_YOUR ASSIGNMENT_:
Copy the entries below exactly, but only from the line containing "Open the Event sidebar item" through the final line.

[Saved data entries]
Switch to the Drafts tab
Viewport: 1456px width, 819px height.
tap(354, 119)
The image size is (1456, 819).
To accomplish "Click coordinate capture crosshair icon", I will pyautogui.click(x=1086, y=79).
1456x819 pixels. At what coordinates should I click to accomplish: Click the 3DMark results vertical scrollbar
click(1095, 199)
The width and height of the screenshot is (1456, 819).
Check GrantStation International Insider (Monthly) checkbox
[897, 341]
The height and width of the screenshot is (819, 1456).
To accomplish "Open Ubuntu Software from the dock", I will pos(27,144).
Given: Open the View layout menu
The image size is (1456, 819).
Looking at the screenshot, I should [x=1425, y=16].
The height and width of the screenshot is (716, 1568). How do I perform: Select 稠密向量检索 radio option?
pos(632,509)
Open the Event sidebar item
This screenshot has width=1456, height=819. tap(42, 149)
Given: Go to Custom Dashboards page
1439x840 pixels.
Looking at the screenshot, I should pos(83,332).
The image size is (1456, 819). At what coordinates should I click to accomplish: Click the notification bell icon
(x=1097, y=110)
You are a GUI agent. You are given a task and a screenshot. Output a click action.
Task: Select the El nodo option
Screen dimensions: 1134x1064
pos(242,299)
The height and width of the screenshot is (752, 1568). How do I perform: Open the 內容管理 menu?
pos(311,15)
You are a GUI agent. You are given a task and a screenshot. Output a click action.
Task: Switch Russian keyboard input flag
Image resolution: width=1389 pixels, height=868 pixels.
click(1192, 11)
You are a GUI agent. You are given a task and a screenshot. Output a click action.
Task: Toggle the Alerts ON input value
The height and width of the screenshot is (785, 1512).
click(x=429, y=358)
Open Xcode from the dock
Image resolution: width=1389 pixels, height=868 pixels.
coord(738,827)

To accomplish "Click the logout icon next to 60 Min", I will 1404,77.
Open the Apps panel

_RESULT OF THIS EXERCISE_:
Open the Event sidebar item
This screenshot has width=1456, height=819. tap(42, 149)
Given: Go to Custom Dashboards page
1439x840 pixels.
Looking at the screenshot, I should pos(83,332).
The image size is (1456, 819). At what coordinates should I click to accomplish: Click the notification bell icon
(x=1097, y=110)
You are a GUI agent. You are given a task and a screenshot. Output a click action.
Task: Select the El nodo option
Screen dimensions: 1134x1064
pos(242,299)
The height and width of the screenshot is (752, 1568). How do I perform: Open the 內容管理 menu?
pos(311,15)
You are a GUI agent. You are given a task and a screenshot. Output a click action.
Task: Switch Russian keyboard input flag
Image resolution: width=1389 pixels, height=868 pixels.
click(1192, 11)
You are a GUI agent. You are given a task and a screenshot. Output a click action.
Task: Toggle the Alerts ON input value
The height and width of the screenshot is (785, 1512).
click(x=429, y=358)
Open Xcode from the dock
Image resolution: width=1389 pixels, height=868 pixels.
coord(738,827)

To accomplish "Click the logout icon next to 60 Min", I will 1404,77.
Open the Apps panel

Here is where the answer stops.